Apresentação Milimetricamente Coreografada
No último domingo (22), o KATSEYE subiu ao palco do Lollapalooza para apresentar um show de 60 minutos que impressionou pelo rigor técnico das coreografias. Formado entre 2023 e 2024 a partir do reality show “Dream Academy”, o grupo se destaca como um girl group internacional, repleto de integrantes dos EUA, Coreia do Sul, Suíça e Filipinas. Entretanto, a estética e o forte investimento da indústria pop coreana são as principais marcas que definem seu estilo.
O sucesso do KATSEYE é evidente.
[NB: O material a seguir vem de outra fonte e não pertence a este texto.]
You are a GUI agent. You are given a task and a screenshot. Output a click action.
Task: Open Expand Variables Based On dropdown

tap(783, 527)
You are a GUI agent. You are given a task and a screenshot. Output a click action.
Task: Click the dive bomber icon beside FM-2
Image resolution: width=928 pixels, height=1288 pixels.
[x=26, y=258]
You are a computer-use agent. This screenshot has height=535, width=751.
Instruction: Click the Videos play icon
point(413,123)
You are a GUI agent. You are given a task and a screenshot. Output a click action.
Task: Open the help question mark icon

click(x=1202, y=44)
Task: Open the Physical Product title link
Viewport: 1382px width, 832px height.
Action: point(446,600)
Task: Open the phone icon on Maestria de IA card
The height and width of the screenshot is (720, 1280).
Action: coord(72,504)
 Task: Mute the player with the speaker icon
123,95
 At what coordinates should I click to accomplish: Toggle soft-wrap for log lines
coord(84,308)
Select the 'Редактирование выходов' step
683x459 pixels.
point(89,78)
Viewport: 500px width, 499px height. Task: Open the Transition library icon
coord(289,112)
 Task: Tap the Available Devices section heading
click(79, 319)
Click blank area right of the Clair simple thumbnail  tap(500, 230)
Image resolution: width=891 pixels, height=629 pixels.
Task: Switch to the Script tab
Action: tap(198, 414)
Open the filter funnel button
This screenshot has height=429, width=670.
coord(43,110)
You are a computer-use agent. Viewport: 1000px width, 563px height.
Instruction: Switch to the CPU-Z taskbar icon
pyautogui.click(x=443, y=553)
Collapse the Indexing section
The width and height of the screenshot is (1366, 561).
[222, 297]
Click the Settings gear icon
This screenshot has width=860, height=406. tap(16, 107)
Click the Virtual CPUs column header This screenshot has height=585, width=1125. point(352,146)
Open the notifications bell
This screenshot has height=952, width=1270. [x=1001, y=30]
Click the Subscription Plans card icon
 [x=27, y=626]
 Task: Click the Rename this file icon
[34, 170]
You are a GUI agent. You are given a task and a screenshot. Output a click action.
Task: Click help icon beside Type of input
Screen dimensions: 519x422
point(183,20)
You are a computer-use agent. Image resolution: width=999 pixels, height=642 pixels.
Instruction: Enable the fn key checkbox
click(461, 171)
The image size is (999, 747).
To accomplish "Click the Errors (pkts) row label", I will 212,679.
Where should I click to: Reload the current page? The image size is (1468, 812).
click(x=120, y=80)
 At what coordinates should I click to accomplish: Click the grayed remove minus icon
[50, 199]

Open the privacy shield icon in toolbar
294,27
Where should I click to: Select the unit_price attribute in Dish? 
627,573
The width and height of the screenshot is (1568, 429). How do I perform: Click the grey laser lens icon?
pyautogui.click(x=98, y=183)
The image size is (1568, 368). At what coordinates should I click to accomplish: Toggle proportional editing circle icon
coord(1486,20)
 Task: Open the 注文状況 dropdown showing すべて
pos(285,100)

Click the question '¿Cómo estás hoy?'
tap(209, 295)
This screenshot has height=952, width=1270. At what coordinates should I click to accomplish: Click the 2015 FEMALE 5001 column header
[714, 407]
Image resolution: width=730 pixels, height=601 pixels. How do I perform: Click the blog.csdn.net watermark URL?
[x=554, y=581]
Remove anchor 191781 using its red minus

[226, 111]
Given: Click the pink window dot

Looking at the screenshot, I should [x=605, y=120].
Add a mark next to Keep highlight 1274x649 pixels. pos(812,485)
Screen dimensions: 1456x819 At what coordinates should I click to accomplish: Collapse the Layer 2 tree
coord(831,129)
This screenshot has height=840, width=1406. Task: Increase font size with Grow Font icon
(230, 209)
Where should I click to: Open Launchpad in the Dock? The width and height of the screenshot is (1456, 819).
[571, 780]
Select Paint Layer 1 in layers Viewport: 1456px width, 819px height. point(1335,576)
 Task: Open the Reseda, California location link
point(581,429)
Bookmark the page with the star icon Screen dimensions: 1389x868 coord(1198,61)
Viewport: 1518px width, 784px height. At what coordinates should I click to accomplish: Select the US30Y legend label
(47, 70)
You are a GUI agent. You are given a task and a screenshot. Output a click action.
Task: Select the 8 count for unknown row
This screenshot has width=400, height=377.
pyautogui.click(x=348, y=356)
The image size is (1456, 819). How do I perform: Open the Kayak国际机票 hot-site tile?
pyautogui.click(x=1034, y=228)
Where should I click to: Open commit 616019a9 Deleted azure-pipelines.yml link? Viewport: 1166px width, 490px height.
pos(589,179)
Com números de streaming que rivalizam com grandes nomes como Lorde e Tyler, The Creator, o grupo conseguiu atrair a atenção de milhares de fãs, mesmo se apresentando simultaneamente ao rapper, que era uma das principais atrações da noite.
Curiosamente, o público era predominantemente jovem, com muitas crianças e adolescentes. A presença de adultos era, em sua maioria, uma companhia para os mais novos, o que reforça a conexão do KATSEYE com essa faixa etária. Sem um álbum de estúdio oficial, apenas EPs e singles, as músicas do grupo são voltadas para esse público jovem. Um exemplo é a canção “Monster High Fright Song”, que traz letras que falam sobre a vida escolar de forma leve e divertida.
No palco em Interlagos, as integrantes Daniela Avanzini, Lara Raj, Megan Skiendiel, Sophia Laforteza e Yoonchae Jeong se esforçaram para corresponder às expectativas, tanto dos seus fãs quanto das indicações ao Grammy 2026, nas categorias de Melhor Artista Revelação e Melhor Performance Pop em Duo ou Grupo. No entanto, apesar do entusiasmo, que foi evidente em falas como “A gente esperou muito tempo para vir ao Brasil”, a conexão emocional que um show de festival geralmente exige ficou aquém.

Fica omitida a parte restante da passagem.